Reproduce the part of the lockdown passage that opens with the words "Some of the" and closes with "Alexandra, northern Johannesburg.", with no changes.

--- SELECTED PASSAGE ---

He said the government welcomed the constructive criticism which enriched public debate and gives a broader understanding of people’s views.

“Just as government appreciates that most court applicants are motivated by the common good, so too should we recognise that the decisions taken by government are made in good faith and are meant to advance, and not to harm, the interests of South Africans,” Ramaphosa wrote. “Our foremost priority remains to save lives. Our every decision is informed by the need to advance the rights to life and dignity as set out in our constitution.”

Some of the criticism the government received during the lockdown were about what people can buy and not buy from clothing shops, arresting citizens for trying to make a living and the brutality by law enforcement officers, like the one which resulted in the death of Collins Khosa in Alexandra, northern Johannesburg.

The DA and the Freedom Front-Plus have also both challenged, in court, the “Draconian” regulations the government has enforced since declaring the state of national disaster and subsequently lockdown almost two months ago. In their separate court actions, the parties have called for government to end the lockdown and are also challenging the National Disaster Management Act which they argue gives the government too much unchecked power.

Ramaphosa said he could not stand in the way of anyone, even as president, as it was their constitutional right to approach the courts whenever they were dissatisfied with the government’s decisions. He said that was one way of holding the government accountable. “While we would prefer to avoid the need for any legal action against government, we should accept that citizens who are unhappy with whatever action that government has decided on implementing have a right to approach our courts for any form of relief they seek. This is a normal tenet of a constitutional democracy and a perfectly acceptable practice in a country founded on the rule of law,” Ramaphosa said.

“We have checks and balances in place to ensure that every aspect of governance is able to withstand constitutional scrutiny. Where we are found wanting, we will be held to account by our courts and, above all, by our citizens. Besides our courts, our Chapter 9 institutions exist to advance the rights of citizens, as do the bodies tasked with oversight over the law enforcement agencies."

--- SOURCE MATERIAL ---

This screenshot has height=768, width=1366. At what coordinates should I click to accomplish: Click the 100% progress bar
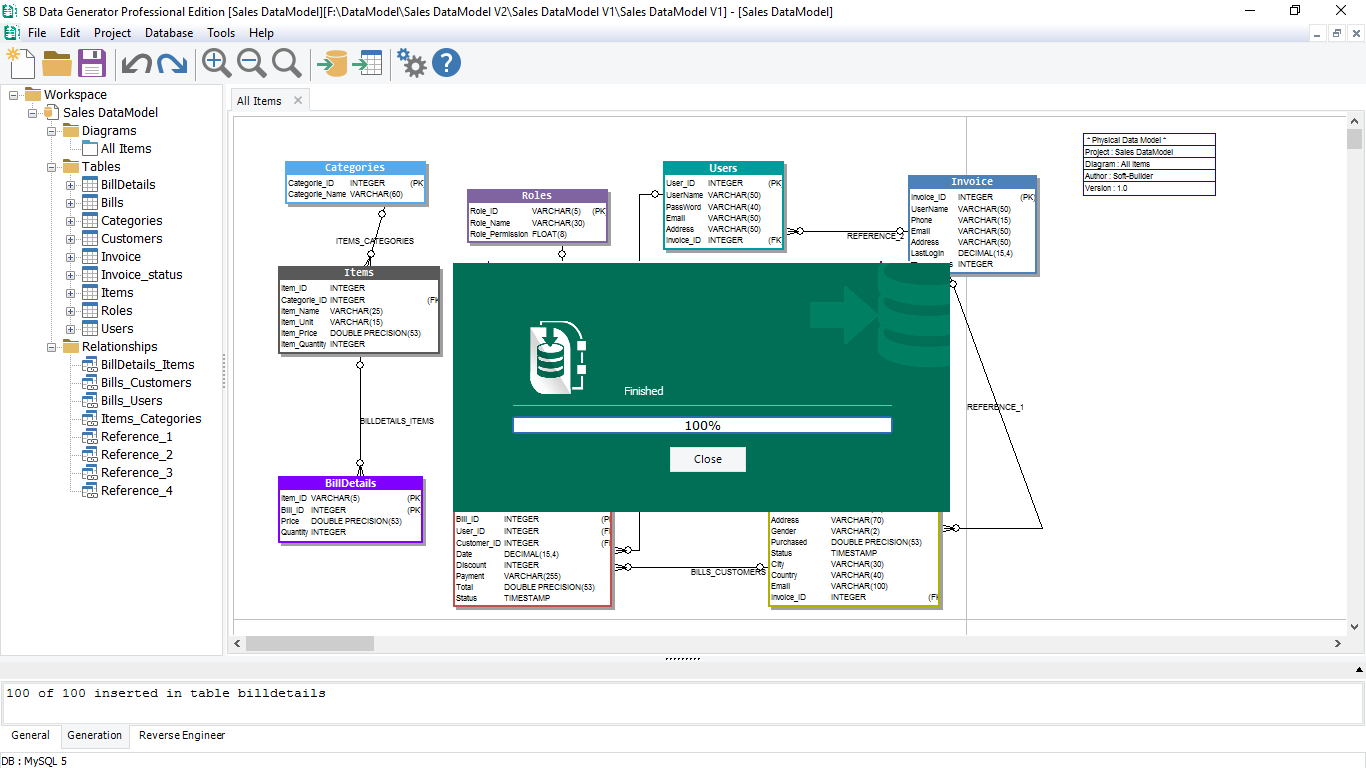702,425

---

▸ COMPLETE OUTPUT
Some of the criticism the government received during the lockdown were about what people can buy and not buy from clothing shops, arresting citizens for trying to make a living and the brutality by law enforcement officers, like the one which resulted in the death of Collins Khosa in Alexandra, northern Johannesburg.